------ Stored rows ------

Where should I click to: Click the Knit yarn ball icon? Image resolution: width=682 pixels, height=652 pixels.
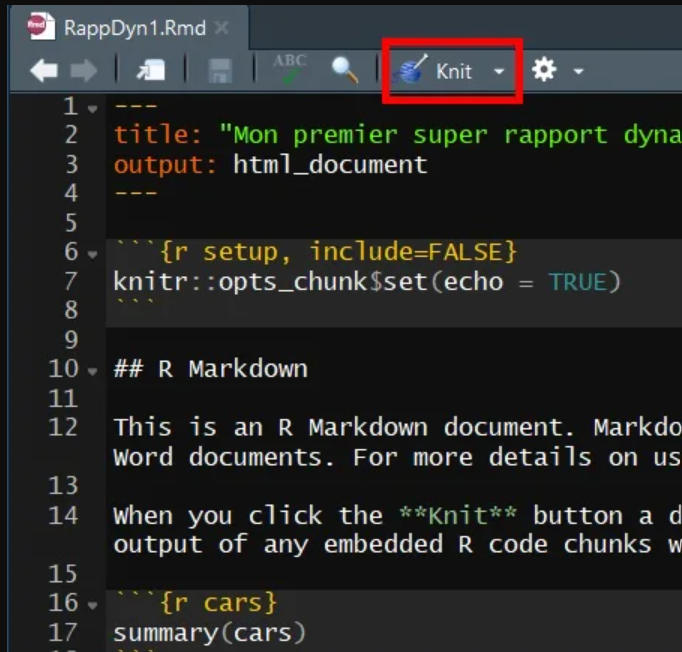pyautogui.click(x=411, y=71)
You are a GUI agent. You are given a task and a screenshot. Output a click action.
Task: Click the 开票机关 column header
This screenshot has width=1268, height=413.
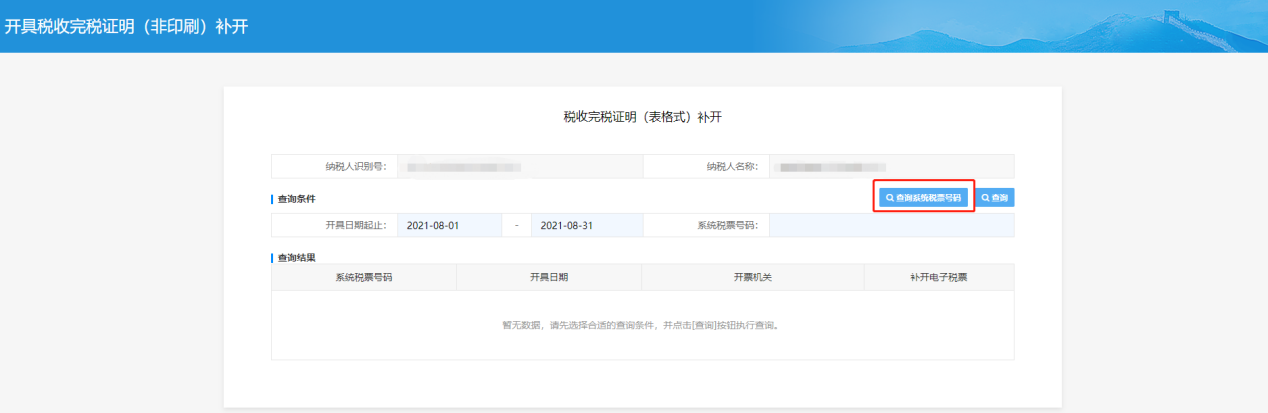pos(753,277)
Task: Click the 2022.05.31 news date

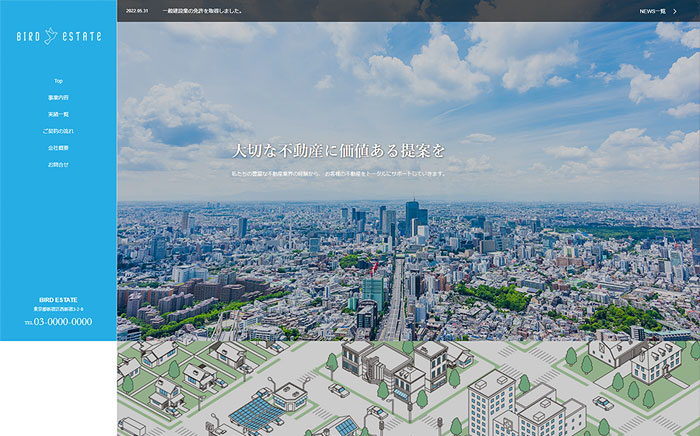Action: (132, 11)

------

**Task goal**
Rewrite all of the material above, including each request, and shift every coordinate in the answers up by 108. Leave the pictures out.

**Exercise answer**
Where should I click to: Click the Knit yarn ball icon? Image resolution: width=682 pixels, height=652 pixels.
pyautogui.click(x=519, y=179)
You are a GUI agent. You are given a task and a screenshot. Output a click action.
Task: Click the 开票机关 column header
This screenshot has width=1268, height=413.
pos(861,385)
Task: Click the 2022.05.31 news date

Action: (240, 119)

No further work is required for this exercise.